"Tirare o spingere? I polpi risolvono un rompicapo": si chiama così un nuovo studio dedicato a una specie dalle abilità cognitive sorprendenti, di cui poco ancora si sa ma che appassiona sempre di più gli scienziati.
Il paper, pubblicato da tre ricercatori del Dipartimento di Neurobiologia dell'Istituto di Scienze della Vita Alexander Silberman dell'Università Ebraica di Gerusalemme, descrive i risultati a cui sono arrivati che indicano che i polpi mostrano flessibilità comportamentale adattandosi rapidamente a un cambiamento rispetto ad un "compito" che gli era stato dato da svolgere. Un dato che fa dire agli esperti che questa specie ha delle facoltà cognitive tali da far ritenere che la risoluzione dell'enigma di fronte al quale alcuni esemplari erano stati posti gli ha fatto compiere "azioni composte da una serie di movimenti che non possono essere compresi con una semplice regola di apprendimento".
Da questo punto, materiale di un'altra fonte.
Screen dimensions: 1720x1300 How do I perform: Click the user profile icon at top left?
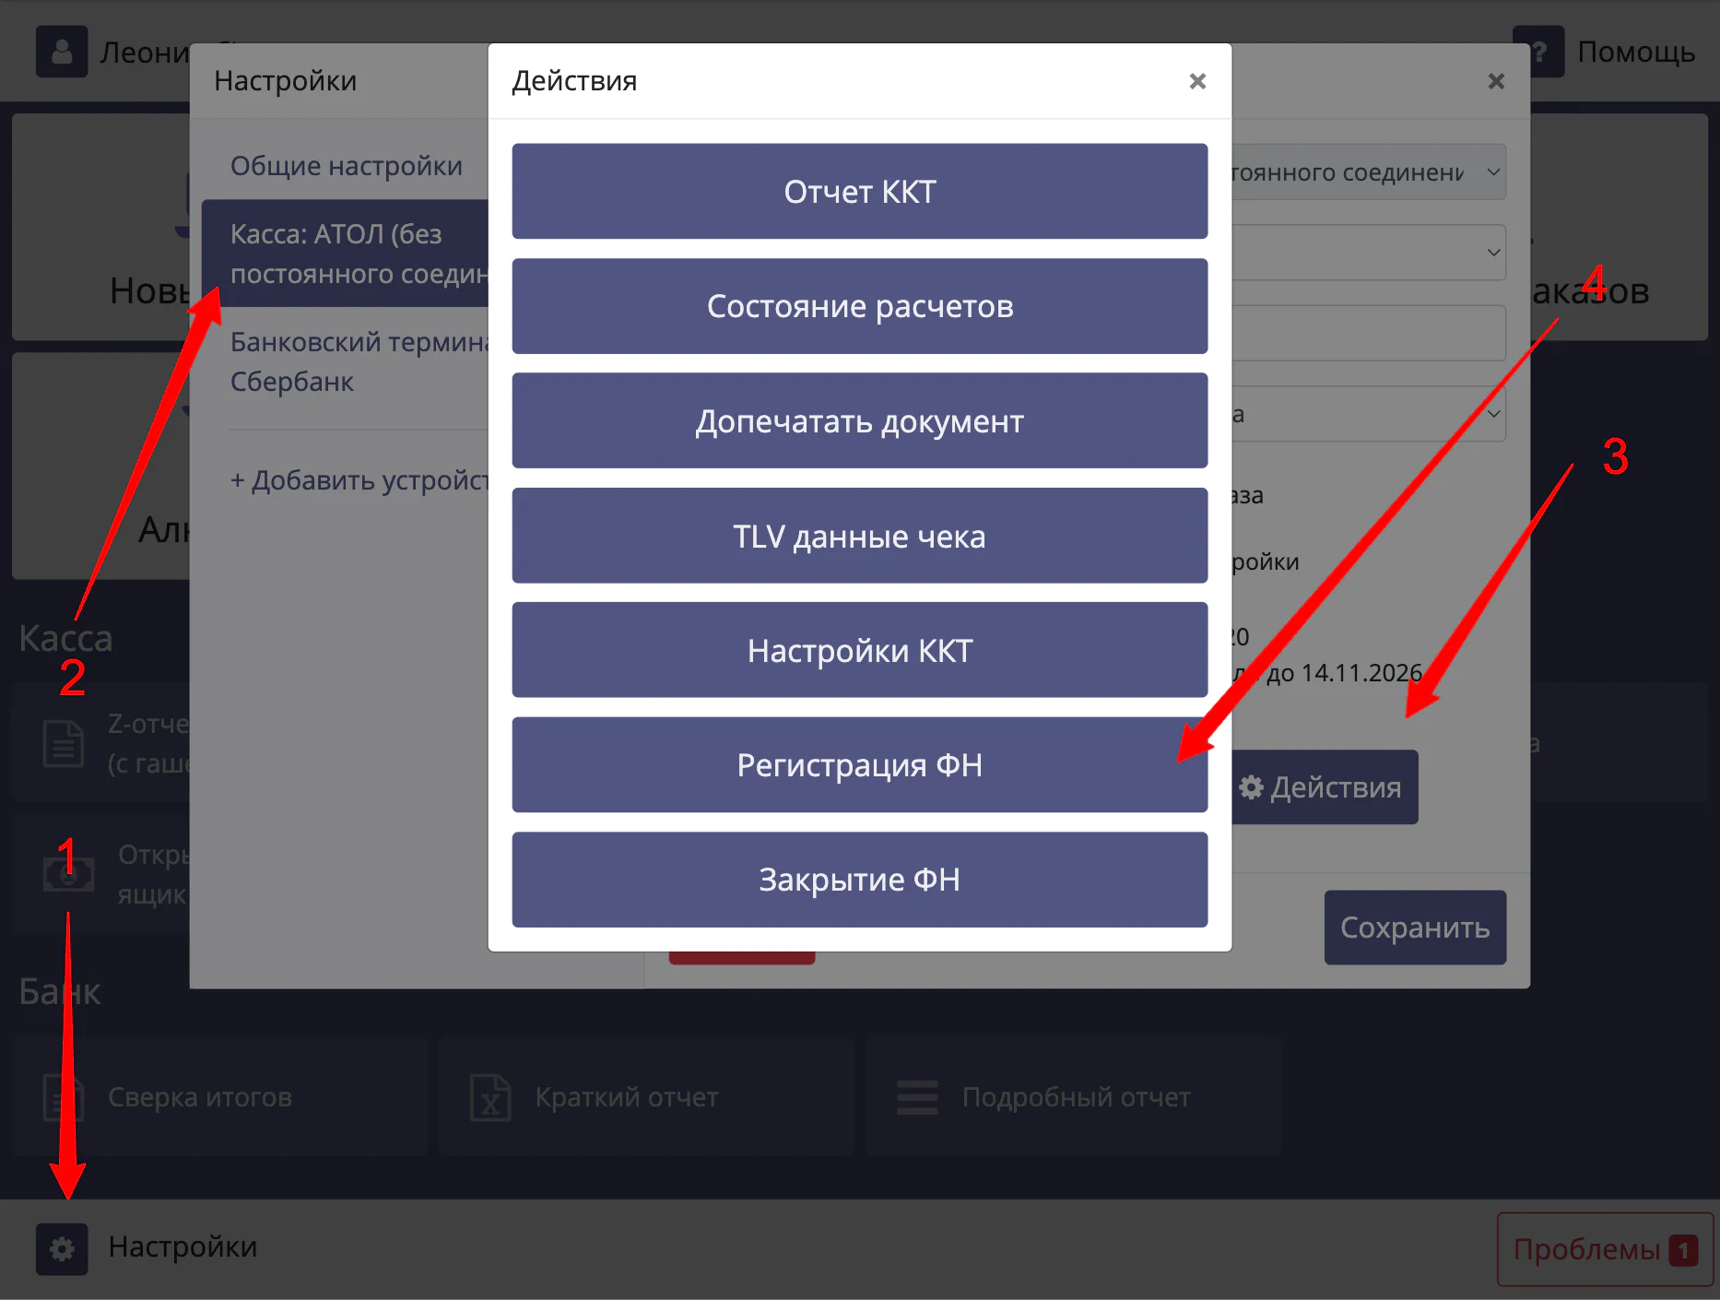tap(62, 52)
Il test a cui sono stati sottoposti sette Octopus vulgaris selvatici, 4 femmine e 3 maschi, è stato quello di dover affrontare una sorta di rompicapo. Prima dovevano recuperare un contenitore a forma di L attraverso un foro stretto in una parete trasparente. "Ciò richiedeva ai polpi di eseguire sia azioni di trazione che di rilascio o spinta", spiegano i ricercatori. Dopo aver svolto questo primo compito, gli animali passavano alla fase successiva che consisteva nel dover dare un diverso orientamento, in modo costante, all'oggetto, poi dover superare una barriera opaca o ancora confrontarsi con un orientamento casuale dell'oggetto. "Tutti i polpi sono riusciti a raggiungere il criterio in tutti i livelli del compito. All'inizio di ogni nuovo livello, le prestazioni degli animali diminuivano, come dimostrato da un aumento dei tempi di lavoro. Tuttavia, si sono adattati rapidamente, tanto che i tempi di lavoro complessivi non sono risultati significativamente diversi tra i vari livelli", è il bilancio fatto del "lavoro" svolto dai cefalopodi da parte degli esperti.
"Il comportamento innovativo o la risoluzione dei problemi significa trovare una soluzione a un problema nuovo o una soluzione nuova a uno vecchio", scrivono i ricercatori e il successo nella risoluzione dei vari livelli di rompicapo che gli erano stati proposti aggiunge un altro tassello sulle nostre conoscenze sui polpi. Un pezzo ulteriore che consente di sapere qualcosa di più di una specie che viene definita "aliena" per le sue particolari doti relative sia appunto alle abilità cognitive che alla sfera delle emozioni e, in generale, dell'intelligenza.
Questi animali, ricordiamolo, hanno cervelli su tutti e otto le braccia: un polpo ha circa 140 milioni di neuroni, un sistema che gli autori nello studio definiscono "grande e complesso rispetto ad altri cervelli di invertebrati". Il loro rapporto peso del cervello/peso del corpo è paragonabile a quello dei vertebrati e il lobo verticale, che è coinvolto nella memoria a lungo termine, condivide alcune caratteristiche funzionali con l'ippocampo dei vertebrati e i corpi fungiformi degli insetti. "In molti studi comportamentali i polpi mostrano capacità di apprendimento e memoria e risolvono facilmente compiti di discriminazione", aggiungono gli esperti.